Ich persönlich mag von Literatur bewegt werden. In all den oben genannten Genres. Es darf auch gerne drastisch sein. Eine Spur Ekel gehört im Horror-Genre dazu. Aber unerträglich ist jeder Mangel an Eleganz. Lästig, zäh und anstrengend ist es, wenn ein Autor nur eine einzige Klangfarbe beherrscht. Und wie würde es Ihnen gefallen, wenn Sie den Bestseller des Jahres geschrieben haben und alle hassen ihn? Wenn Sie gut geschrieben drastische Berichte lesen möchten, gehen Sie zu Bomec, zu Airen oder zu NoChocolate. Das würde ich auch Charlotte dringend anraten. Sie kann noch viel lernen. Ein bisschen Glamour. Und Drama, Baby.

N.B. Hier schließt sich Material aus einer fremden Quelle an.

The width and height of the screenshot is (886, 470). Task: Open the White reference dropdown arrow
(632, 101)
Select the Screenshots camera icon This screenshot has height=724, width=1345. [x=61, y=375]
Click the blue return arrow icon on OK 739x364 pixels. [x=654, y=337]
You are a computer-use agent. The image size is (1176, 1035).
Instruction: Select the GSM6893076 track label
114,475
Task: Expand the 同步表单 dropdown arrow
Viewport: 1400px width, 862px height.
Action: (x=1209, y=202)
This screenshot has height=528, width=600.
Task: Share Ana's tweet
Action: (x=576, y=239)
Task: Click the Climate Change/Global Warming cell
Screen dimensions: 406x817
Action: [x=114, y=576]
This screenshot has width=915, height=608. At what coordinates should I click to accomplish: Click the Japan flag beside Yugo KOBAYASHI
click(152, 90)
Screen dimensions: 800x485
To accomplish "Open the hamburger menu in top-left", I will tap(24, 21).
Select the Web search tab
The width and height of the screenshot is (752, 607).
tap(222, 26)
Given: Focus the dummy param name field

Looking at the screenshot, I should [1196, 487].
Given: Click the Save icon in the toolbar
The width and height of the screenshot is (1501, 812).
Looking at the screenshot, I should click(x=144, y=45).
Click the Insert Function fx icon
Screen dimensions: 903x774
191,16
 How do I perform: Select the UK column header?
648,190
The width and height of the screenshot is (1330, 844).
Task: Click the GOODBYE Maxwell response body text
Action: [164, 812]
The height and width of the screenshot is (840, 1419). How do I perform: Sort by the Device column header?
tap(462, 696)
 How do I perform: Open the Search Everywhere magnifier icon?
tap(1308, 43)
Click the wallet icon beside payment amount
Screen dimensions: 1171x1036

11 Gedanken zu „CHARLOTTE ROCH DEN BRATEN

  1. timanfaya

    REPLY:
    ich habe es erst jahre nach dem ganzen palaver drumherum gelesen, so wie ich es mit jedem buch oder film mache, der zuviel aufmerksamkeit und diskussionsstoff für andere medien bietet.

    jedenfalls hing ich am anfang gedanklich zu sehr an seinem erstlingswerk, was ich als jugendlicher sehr sehr gut fand. als ich mich davon gelöst habe hat mir das seltsame ding dann doch äußerst gefallen, eben weil es einerseits inhaltlich so abgedreht – und andererseits völlig banal erzählt war.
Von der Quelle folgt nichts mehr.